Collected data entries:
▽

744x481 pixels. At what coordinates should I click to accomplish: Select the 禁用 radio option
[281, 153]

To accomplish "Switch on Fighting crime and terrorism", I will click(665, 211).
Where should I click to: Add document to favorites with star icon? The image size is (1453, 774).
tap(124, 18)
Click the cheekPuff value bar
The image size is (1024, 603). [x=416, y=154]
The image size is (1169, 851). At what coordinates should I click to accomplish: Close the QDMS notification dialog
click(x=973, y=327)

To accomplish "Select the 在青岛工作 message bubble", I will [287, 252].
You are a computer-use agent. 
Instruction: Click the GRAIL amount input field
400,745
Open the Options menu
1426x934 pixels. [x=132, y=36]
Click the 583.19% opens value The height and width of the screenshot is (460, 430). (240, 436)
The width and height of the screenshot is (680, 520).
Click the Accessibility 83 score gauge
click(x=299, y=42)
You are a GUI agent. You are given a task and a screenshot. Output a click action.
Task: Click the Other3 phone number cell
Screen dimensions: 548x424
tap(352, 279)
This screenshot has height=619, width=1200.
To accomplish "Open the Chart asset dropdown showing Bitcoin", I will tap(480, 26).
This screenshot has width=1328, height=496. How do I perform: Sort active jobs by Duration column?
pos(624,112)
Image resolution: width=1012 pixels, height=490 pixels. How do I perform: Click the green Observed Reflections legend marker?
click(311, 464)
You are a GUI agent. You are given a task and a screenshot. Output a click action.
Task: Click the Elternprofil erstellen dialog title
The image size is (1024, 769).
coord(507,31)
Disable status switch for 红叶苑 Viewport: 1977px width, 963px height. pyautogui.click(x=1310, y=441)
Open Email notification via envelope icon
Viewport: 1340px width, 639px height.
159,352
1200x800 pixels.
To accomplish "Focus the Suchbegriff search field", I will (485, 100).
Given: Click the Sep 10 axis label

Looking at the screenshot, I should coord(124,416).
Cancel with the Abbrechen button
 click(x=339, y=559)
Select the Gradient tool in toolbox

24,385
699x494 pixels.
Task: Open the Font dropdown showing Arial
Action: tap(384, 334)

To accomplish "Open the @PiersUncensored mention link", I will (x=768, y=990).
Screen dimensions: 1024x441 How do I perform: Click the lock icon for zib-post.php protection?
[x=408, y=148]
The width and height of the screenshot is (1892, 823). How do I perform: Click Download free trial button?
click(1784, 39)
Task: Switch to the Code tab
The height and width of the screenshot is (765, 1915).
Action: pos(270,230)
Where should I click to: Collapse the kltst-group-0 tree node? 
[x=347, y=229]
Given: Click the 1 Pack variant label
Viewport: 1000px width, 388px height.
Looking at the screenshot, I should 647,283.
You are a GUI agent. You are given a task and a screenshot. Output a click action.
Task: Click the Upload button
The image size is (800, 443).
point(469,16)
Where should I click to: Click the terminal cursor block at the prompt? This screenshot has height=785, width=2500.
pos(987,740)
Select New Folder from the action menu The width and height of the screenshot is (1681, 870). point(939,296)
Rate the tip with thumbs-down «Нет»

△

**TASK GOAL**.
Above are some lines. Repeat exactly, and only, those from the line that has "The image size is (1169, 851)." through the line that has "This screenshot has height=619, width=1200.".

**ANSWER TO THIS TASK**.
The image size is (1169, 851). At what coordinates should I click to accomplish: Close the QDMS notification dialog
click(x=973, y=327)

To accomplish "Select the 在青岛工作 message bubble", I will [287, 252].
You are a computer-use agent. 
Instruction: Click the GRAIL amount input field
400,745
Open the Options menu
1426x934 pixels. [x=132, y=36]
Click the 583.19% opens value The height and width of the screenshot is (460, 430). (240, 436)
The width and height of the screenshot is (680, 520).
Click the Accessibility 83 score gauge
click(x=299, y=42)
You are a GUI agent. You are given a task and a screenshot. Output a click action.
Task: Click the Other3 phone number cell
Screen dimensions: 548x424
tap(352, 279)
This screenshot has height=619, width=1200.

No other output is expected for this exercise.